Our analysis is limited by the availability of data in documents summarizing these relocation cases. Our coding is designed to capture information about outcomes and planning decisions in these documents, which may be distorted by biases of the authors and entities that published the studies and by pernicious or misleading socioeconomic forces such as colonialism.

There are also challenges arising from the heterogeneity of sources, including the range of years of case completion and document publication. Each publication reflects circumstances at the time when each was written, which vary by document and may not reflect the status of the case at present. Thus, the passage of time is a compounding factor, as the assessment of outcomes may vary widely depending on whether the assessment in each document took place one year or one decade after the completion of the physical move. Supplementary Section 1 includes a table with dates of each publication considered per case to capture this variation. To ameliorate biases, future research efforts should monitor and evaluate relocation outcomes longitudinally over time.
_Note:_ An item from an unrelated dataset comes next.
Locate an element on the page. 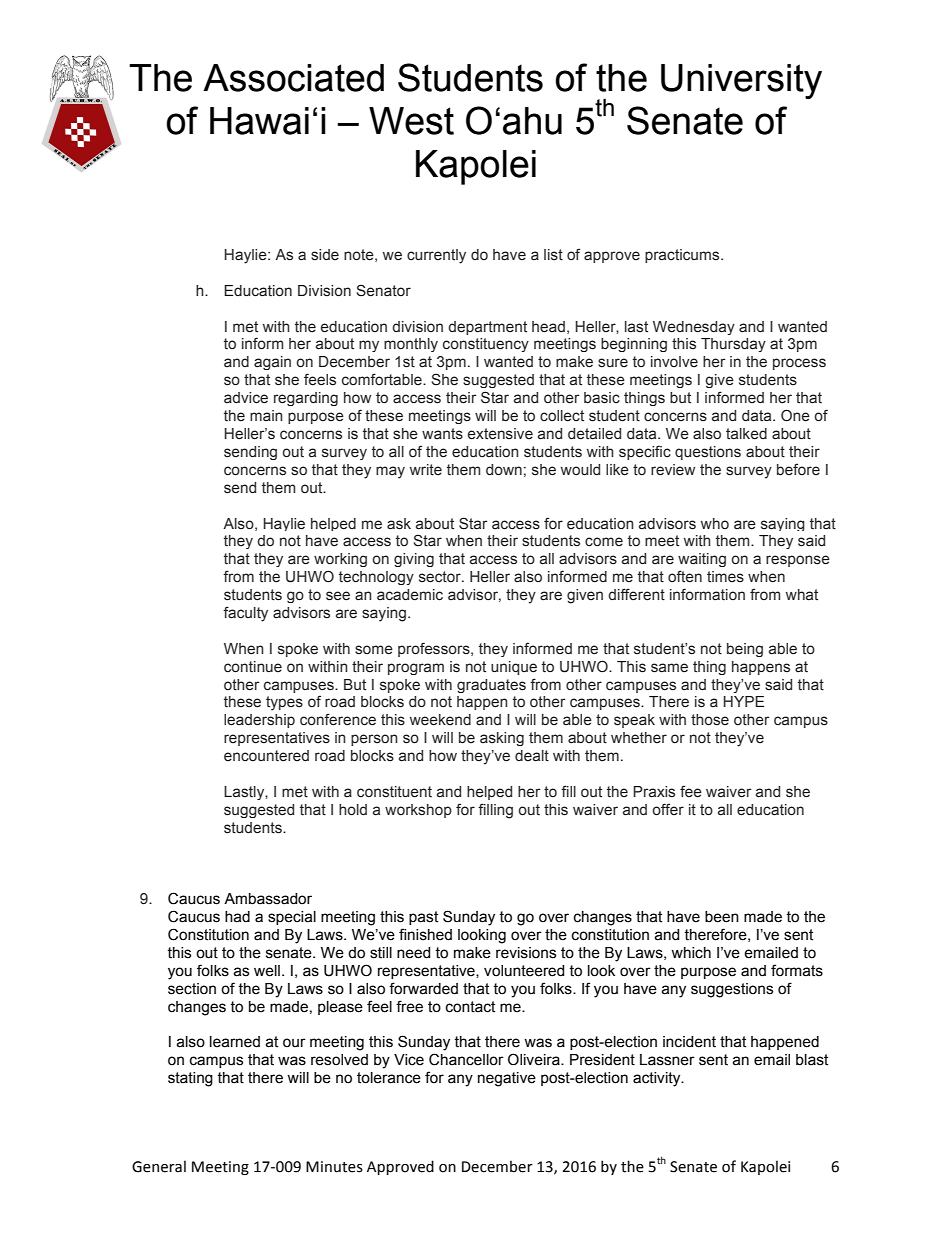 This page has height=1233, width=952. times is located at coordinates (725, 577).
Additionally, the measurement of each construct has limitations and results should be interpreted accordingly. For example, we measured speed as the duration of time between initiation and the physical move of most people but this fails to capture how the construction of physical infrastructure and services may have lagged behind or proceeded the movement of people. Similarly, we measured scale as number of households but other proxies for this construct could be the spatial size of the lots and homes. Additionally, the way factors such as speed and distance are perceived varies across cultural contexts—what is considered ‘slow’ in Australia may be considered ‘fast’ in Vanuatu, for example. Future research considering alternative measurements for each construct is needed.
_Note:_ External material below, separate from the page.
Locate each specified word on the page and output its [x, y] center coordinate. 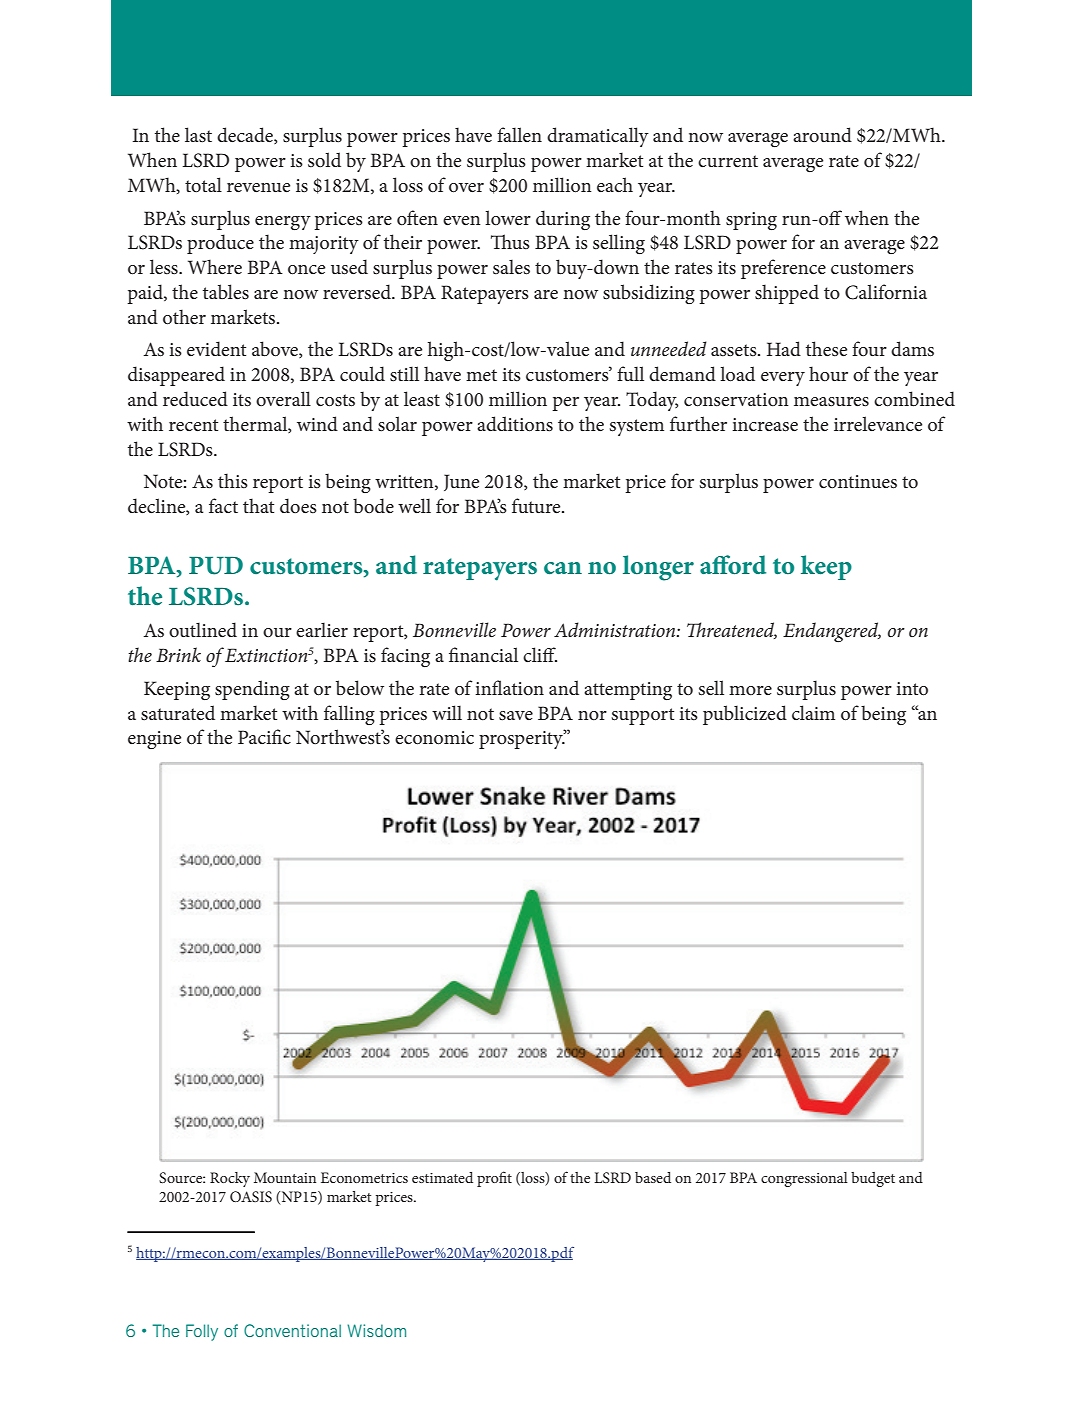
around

Further, our analysis is limited by the focus on the community scale; relocating communities are not homogenous and both relocation planning decisions and outcomes may vary for people of different ages, genders, abilities, relationship to land, status as renters or owners and status as long-term residents or newcomers, among other axes of diversity11,28,71,72. Further research is needed to better understand relocation outcomes for individuals with differing intersectional identities.
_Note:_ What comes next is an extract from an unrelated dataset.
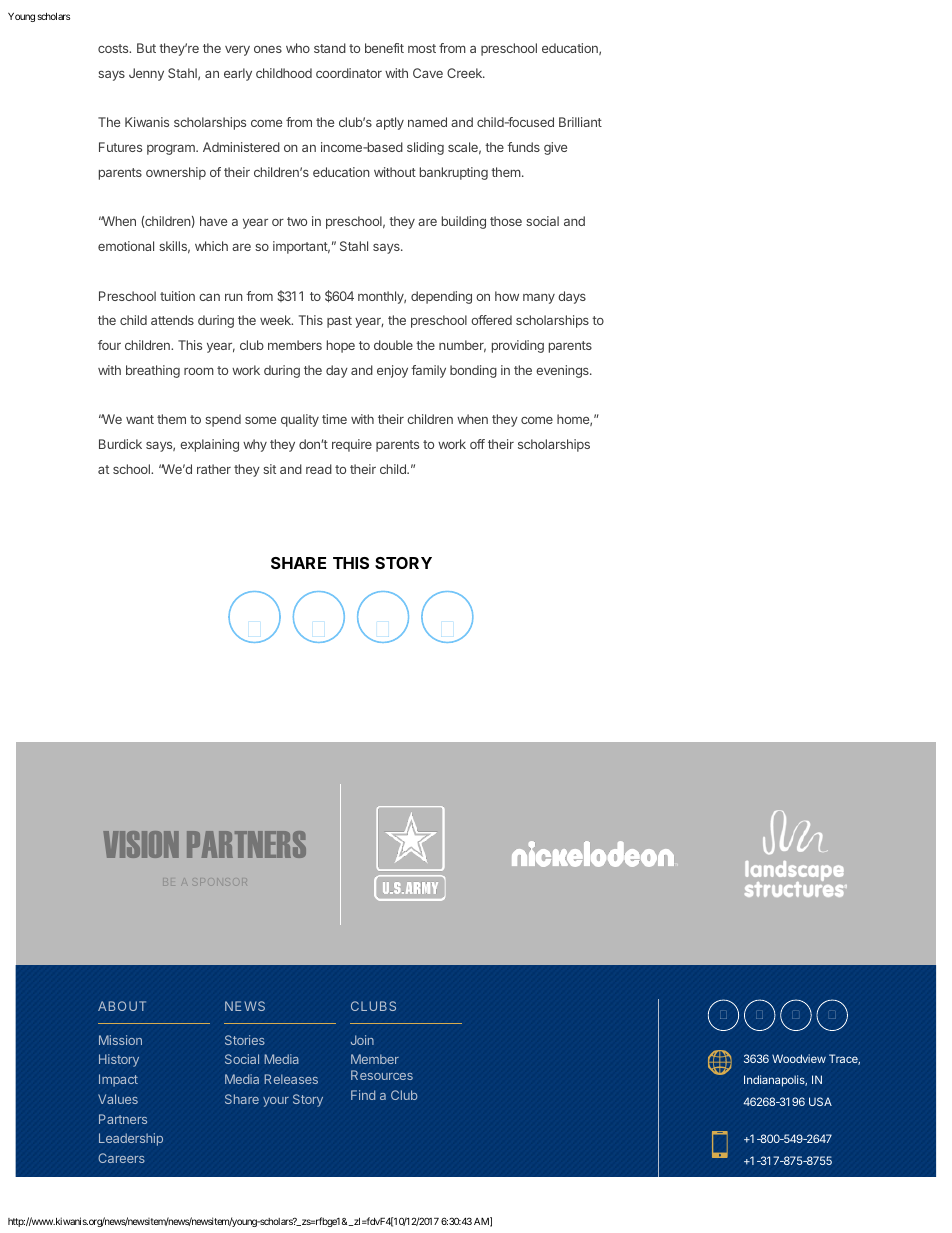 This screenshot has height=1233, width=952. I want to click on USA, so click(820, 1101).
Finally, we acknowledge that there are limitations to the types of insights generated from the analysis of a medium sample of 14 cases, from relying on search engines for document identification, from using fsQCA for a configurational meta-analysis and from our scoring approaches. Additional research methods, including both larger sample statistical meta-analyses and in-depth single case studies, are needed to verify and extend these findings about pathways towards more sustainable livelihood outcomes in planned relocations.